* [YOUR ASSIGNMENT]:
Find all the lines in the entries below that hold the word "Save" and copy them.

* [DATA IN THIS EXERCISE]:
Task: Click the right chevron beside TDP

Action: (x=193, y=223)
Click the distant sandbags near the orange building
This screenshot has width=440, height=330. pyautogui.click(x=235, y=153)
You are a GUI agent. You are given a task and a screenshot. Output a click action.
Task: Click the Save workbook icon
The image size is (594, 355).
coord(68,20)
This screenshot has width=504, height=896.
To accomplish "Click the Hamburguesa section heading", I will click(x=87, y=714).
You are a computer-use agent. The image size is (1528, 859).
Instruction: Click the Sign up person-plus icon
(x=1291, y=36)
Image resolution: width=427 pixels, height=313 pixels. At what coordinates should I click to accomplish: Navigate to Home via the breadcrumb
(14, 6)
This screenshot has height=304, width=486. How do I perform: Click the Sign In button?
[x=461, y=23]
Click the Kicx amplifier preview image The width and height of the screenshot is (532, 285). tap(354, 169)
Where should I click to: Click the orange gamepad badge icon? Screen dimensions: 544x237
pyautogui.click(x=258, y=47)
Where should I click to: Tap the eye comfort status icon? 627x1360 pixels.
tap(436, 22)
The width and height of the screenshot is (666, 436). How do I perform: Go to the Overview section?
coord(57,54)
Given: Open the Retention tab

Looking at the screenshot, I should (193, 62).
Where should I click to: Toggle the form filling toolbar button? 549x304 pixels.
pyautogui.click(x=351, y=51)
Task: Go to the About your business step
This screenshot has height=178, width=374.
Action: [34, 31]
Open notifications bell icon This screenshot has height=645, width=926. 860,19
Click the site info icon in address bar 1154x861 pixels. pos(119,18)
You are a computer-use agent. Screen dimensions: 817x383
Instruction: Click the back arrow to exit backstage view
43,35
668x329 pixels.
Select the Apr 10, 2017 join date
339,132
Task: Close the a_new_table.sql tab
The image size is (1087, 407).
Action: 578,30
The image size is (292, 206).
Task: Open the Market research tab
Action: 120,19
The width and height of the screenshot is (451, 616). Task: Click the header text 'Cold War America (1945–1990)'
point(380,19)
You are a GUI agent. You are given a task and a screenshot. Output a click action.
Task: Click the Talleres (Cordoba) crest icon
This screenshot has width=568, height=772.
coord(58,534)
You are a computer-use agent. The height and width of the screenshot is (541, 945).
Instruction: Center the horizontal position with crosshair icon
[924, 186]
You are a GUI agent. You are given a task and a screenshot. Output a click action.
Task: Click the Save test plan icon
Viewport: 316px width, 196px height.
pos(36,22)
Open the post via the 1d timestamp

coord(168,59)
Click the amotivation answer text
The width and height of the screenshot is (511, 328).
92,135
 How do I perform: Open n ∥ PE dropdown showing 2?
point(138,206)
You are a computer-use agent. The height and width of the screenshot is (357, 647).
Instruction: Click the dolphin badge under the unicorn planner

* [SOLUTION BELOW]:
Task: Click the Save workbook icon
Task: Click the Save test plan icon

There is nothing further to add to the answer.